Yes: for white noise perturbations of the 1D dynamical system $\dot{x}=b(x)$, the action functional is $S(\phi)=\frac{1}{2} \int_0^T |b(\phi(s))-\dot{\phi}(s)|^2 ds$ for $\phi \in H^1$ and otherwise infinity. The LDP says that $\sigma^2 \log(P(X_\cdot \in A))$ is asymptotically between $-\inf_{f \in \mathrm{Int}(A)} S(f)$ and $-\inf_{f \in \mathrm{Cl}(A)} S(f)$ as $\sigma \to 0$.

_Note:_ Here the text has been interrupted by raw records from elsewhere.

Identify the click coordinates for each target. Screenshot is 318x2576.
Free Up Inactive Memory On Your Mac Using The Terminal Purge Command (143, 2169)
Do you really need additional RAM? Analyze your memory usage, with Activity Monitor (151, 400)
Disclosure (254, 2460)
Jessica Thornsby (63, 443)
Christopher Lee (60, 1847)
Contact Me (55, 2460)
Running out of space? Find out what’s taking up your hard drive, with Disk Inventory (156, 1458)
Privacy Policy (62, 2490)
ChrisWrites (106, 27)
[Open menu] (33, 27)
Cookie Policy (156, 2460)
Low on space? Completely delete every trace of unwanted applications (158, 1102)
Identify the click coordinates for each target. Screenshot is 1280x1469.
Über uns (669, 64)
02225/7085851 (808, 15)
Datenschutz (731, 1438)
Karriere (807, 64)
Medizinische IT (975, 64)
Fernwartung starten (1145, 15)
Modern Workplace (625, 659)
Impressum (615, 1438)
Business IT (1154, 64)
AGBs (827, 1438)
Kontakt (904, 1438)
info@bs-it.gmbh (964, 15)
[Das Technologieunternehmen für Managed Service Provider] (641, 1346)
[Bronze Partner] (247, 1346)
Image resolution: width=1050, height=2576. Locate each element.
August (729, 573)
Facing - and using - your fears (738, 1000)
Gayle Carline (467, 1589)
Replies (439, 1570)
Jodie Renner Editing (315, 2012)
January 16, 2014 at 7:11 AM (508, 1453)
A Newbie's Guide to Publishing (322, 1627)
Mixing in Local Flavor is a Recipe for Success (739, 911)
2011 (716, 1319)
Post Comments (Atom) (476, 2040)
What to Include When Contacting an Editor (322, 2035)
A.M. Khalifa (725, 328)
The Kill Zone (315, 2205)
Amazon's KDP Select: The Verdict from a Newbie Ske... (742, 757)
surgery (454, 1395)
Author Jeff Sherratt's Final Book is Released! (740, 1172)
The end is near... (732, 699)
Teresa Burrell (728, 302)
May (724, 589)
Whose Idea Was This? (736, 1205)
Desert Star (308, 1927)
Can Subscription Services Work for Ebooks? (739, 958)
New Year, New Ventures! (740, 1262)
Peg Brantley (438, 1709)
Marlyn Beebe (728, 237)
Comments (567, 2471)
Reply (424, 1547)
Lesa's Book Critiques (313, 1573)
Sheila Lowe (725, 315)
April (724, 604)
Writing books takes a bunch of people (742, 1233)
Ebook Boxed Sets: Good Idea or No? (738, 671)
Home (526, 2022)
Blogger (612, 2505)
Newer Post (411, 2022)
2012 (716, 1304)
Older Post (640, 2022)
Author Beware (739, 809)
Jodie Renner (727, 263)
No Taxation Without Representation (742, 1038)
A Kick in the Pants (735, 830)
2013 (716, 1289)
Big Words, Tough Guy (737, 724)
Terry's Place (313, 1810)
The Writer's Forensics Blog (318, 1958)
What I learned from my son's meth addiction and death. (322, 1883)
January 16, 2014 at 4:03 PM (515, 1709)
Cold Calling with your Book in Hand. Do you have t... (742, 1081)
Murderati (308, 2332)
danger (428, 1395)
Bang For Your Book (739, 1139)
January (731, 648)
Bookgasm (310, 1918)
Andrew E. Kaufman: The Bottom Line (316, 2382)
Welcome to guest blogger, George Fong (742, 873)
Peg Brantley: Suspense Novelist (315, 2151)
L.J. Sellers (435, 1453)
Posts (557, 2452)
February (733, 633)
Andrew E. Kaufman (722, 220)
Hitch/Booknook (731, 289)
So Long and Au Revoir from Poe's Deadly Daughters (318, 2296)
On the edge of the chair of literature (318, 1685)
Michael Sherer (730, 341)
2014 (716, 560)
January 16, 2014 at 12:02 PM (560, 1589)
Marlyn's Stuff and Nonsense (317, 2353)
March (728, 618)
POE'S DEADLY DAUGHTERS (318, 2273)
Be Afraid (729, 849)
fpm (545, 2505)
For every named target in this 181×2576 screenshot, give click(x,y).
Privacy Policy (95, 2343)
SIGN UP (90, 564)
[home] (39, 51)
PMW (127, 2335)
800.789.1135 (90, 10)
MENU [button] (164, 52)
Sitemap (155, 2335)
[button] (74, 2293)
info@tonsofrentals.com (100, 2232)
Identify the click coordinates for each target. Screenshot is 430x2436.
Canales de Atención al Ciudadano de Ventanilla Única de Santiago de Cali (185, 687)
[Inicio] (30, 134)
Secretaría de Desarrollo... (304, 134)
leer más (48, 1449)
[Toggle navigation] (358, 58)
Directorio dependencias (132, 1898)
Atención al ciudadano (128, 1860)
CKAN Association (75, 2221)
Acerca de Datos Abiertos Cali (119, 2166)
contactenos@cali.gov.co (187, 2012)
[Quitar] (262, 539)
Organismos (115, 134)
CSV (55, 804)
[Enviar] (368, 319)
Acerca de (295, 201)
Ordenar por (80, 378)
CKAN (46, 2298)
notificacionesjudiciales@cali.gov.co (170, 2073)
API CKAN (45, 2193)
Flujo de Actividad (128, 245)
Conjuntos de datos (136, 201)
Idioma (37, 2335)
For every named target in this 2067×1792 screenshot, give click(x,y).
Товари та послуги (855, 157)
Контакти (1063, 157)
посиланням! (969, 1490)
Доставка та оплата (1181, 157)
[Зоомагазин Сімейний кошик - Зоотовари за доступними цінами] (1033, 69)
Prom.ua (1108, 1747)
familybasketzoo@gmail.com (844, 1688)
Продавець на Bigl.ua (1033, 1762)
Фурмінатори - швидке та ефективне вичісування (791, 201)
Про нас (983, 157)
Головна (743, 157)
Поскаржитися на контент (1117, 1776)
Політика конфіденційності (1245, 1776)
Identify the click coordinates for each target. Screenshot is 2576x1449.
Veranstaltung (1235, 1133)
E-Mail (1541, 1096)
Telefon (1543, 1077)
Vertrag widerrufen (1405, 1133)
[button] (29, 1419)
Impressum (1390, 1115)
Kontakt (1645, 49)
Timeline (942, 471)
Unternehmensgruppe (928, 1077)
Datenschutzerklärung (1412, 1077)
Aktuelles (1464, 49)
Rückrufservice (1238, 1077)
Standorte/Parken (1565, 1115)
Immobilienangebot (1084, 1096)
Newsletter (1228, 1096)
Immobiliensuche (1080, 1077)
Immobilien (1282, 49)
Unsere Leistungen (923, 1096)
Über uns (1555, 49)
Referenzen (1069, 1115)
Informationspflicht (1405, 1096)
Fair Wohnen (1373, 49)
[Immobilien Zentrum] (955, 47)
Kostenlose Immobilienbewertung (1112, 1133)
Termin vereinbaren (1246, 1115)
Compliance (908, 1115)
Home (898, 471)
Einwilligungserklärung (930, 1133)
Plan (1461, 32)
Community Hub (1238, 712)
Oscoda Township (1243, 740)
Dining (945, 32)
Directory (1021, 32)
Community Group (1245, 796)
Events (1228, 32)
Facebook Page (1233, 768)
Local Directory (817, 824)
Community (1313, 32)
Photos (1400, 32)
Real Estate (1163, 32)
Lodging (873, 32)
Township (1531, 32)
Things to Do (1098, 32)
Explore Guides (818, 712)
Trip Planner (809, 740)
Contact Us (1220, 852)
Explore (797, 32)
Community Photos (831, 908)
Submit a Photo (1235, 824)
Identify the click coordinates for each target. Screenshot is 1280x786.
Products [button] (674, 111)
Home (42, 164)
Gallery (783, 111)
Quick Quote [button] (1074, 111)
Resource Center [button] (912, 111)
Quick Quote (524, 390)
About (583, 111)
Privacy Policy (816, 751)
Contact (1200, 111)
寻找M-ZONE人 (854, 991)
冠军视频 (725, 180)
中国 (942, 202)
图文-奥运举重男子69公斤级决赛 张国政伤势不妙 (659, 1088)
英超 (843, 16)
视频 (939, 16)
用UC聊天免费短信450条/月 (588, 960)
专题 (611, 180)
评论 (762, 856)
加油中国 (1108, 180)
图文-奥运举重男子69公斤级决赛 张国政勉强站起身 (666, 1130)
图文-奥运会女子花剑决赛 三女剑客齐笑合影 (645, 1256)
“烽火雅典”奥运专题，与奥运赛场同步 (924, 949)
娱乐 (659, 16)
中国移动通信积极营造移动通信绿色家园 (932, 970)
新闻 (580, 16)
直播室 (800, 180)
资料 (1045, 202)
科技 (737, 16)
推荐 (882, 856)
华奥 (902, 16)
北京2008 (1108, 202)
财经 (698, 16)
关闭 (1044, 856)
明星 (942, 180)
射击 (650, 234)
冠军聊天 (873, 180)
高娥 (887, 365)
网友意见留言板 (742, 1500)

In your case $A$ is the exterior of a ball in $C([0,T])$ centered at zero, so these two are the same, and so the problem is (presumably) to compute $I=\inf_{\phi \in C([0,T]) : \| \phi \|_\infty \geq z,\phi(0)=0} \frac{1}{2} \int_0^T |\dot{\phi}(s)+\alpha \phi(s)|^2 ds$. Then the logarithmic asymptotic for your quantity is $e^{-\sigma^{-2} I}$. I suspect the minimizer is attained by putting $\phi(T)=z$ (giving yourself the maximum possible amount of time to get to a magnitude of $z$) so that by the Euler-Lagrange equation $\phi(t)=z \frac{\sinh(\alpha t)}{\sinh(\alpha T)}$ is a minimizer; you should check this guess though. If I'm right then that means the minimum of $I$ is $\int_0^T \left ( z \alpha \left ( \frac{\cosh(\alpha s) + \sinh(\alpha s)}{\sinh(\alpha T)} \right ) \right )^2 ds = \alpha z^2(\coth(\alpha T)+1)$. This is large compared to $z^2$ for small $T$ but quickly settles toward $2\alpha z^2$; unsurprisingly this means that in the long run you should expect to see maximum deviations from zero on the order of $\frac{\sigma}{\sqrt{\alpha}}$.

The situation is not much different in higher dimensions provided the noise covariance matrix is constant and nonsingular (even if it isn't isotropic).

Cf. *Random Perturbations of Dynamical Systems* by Freidlin and Wentzell, chapter 3 in the 3rd edition for more details.